This inflammatory response is characterized by an accumulation of neutrophils and macrophages and of proinflammatory mediators that affect the endothelium and alveolar-capillary integrity.
For instance, a neutrophil influx into the airways was observed immediately after initiation of ventilation and was correlated to an increased risk of developing BPD. Moreover, a prolonged survival of neonatal neutrophils owing to an inappropriate suppression of neutrophil apoptosis has been described.
Before neutrophil migration, cellular attachment to endothelial cells is mediated through interaction of adhesion molecules. Increased concentrations of these molecules have been detected in airway secretions of preterm infants with BPD. In addition, airway secretions of infants with BPD have been shown to contain a number of chemotactic factors responsible for the recruitment of neutrophils and macrophages and the chemotactic activity was considerably higher in infants with BPD, if compared with babies who recovered from RDS. Moreover, lipid mediators and proteases may also be responsible for acute lung injury.
Inflammation induced by tissue injury is normally followed by a phase of repair. Lung injury leads to an induction of transforming growth factor-ß (TGF-ß) which limits some of the inflammatory reactions and plays a key role in mediating tissue remodeling. If the reparative processes are exaggerated and not adequately localized, as in presence of increased levels of TGF-ß, fibrosis could occur. In preterm infants with BPD, increased levels of TGF-ß have been detected in the airway secretions.
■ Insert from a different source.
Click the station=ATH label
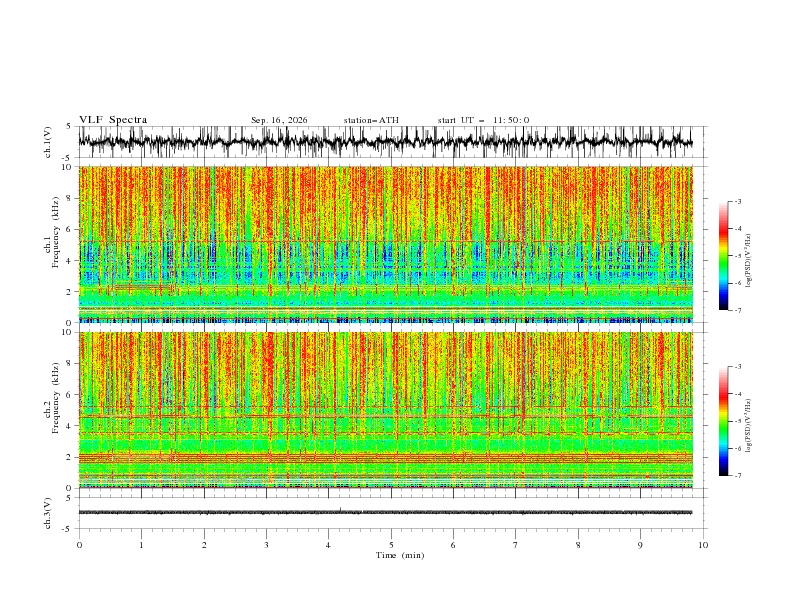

Up to now, studies investigating inflammatory mediators in BPD have largely been descriptive and the relative importance of individual factors has not been defined yet. Increasing evidence indicates that BPD results, at least in part, from an imbalance between the proinflammatory and anti-inflammatory mechanisms, in favor of proinflammatory mechanisms. In addition, an impaired generation of growth factors crucial for a normal pulmonary development and repair has recently been implicated as a possible feature in the pathogenesis of BPD. Recent advances in molecular biology will provide the necessary tools to elucidate the underlying mechanisms and regulation of the cytokine- and inflammatory network in BPD.